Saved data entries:
— START —

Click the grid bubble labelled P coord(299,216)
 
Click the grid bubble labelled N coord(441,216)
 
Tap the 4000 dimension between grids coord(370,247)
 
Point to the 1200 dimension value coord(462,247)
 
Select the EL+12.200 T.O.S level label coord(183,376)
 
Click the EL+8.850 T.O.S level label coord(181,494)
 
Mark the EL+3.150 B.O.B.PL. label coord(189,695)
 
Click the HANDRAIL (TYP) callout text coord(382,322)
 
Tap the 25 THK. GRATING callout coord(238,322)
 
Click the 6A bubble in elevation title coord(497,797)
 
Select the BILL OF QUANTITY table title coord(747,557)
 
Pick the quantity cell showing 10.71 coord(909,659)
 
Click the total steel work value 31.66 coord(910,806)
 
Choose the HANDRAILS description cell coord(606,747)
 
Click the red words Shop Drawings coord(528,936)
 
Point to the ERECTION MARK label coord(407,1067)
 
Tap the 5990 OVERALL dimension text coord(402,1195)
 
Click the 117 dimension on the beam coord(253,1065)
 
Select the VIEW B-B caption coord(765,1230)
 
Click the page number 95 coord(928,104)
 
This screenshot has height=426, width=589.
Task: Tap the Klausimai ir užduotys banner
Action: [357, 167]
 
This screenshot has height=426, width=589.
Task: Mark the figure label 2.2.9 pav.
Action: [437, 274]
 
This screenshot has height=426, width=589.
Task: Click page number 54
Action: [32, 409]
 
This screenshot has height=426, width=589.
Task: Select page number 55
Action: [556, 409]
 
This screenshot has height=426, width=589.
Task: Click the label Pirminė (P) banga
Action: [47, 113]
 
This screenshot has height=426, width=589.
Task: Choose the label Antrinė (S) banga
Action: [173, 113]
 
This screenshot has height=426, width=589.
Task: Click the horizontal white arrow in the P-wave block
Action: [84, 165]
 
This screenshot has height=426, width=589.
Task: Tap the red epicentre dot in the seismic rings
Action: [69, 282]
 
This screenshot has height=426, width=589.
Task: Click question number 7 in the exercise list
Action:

— END —

What to do:
Reproduce all of the records above line for line, with no changes.

Written response:
Click the grid bubble labelled P coord(299,216)
 
Click the grid bubble labelled N coord(441,216)
 
Tap the 4000 dimension between grids coord(370,247)
 
Point to the 1200 dimension value coord(462,247)
 
Select the EL+12.200 T.O.S level label coord(183,376)
 
Click the EL+8.850 T.O.S level label coord(181,494)
 
Mark the EL+3.150 B.O.B.PL. label coord(189,695)
 
Click the HANDRAIL (TYP) callout text coord(382,322)
 
Tap the 25 THK. GRATING callout coord(238,322)
 
Click the 6A bubble in elevation title coord(497,797)
 
Select the BILL OF QUANTITY table title coord(747,557)
 
Pick the quantity cell showing 10.71 coord(909,659)
 
Click the total steel work value 31.66 coord(910,806)
 
Choose the HANDRAILS description cell coord(606,747)
 
Click the red words Shop Drawings coord(528,936)
 
Point to the ERECTION MARK label coord(407,1067)
 
Tap the 5990 OVERALL dimension text coord(402,1195)
 
Click the 117 dimension on the beam coord(253,1065)
 
Select the VIEW B-B caption coord(765,1230)
 
Click the page number 95 coord(928,104)
 
This screenshot has height=426, width=589.
Task: Tap the Klausimai ir užduotys banner
Action: [357, 167]
 
This screenshot has height=426, width=589.
Task: Mark the figure label 2.2.9 pav.
Action: [437, 274]
 
This screenshot has height=426, width=589.
Task: Click page number 54
Action: [32, 409]
 
This screenshot has height=426, width=589.
Task: Select page number 55
Action: [556, 409]
 
This screenshot has height=426, width=589.
Task: Click the label Pirminė (P) banga
Action: [47, 113]
 
This screenshot has height=426, width=589.
Task: Choose the label Antrinė (S) banga
Action: [173, 113]
 
This screenshot has height=426, width=589.
Task: Click the horizontal white arrow in the P-wave block
Action: [84, 165]
 
This screenshot has height=426, width=589.
Task: Tap the red epicentre dot in the seismic rings
Action: [69, 282]
 
This screenshot has height=426, width=589.
Task: Click question number 7 in the exercise list
Action:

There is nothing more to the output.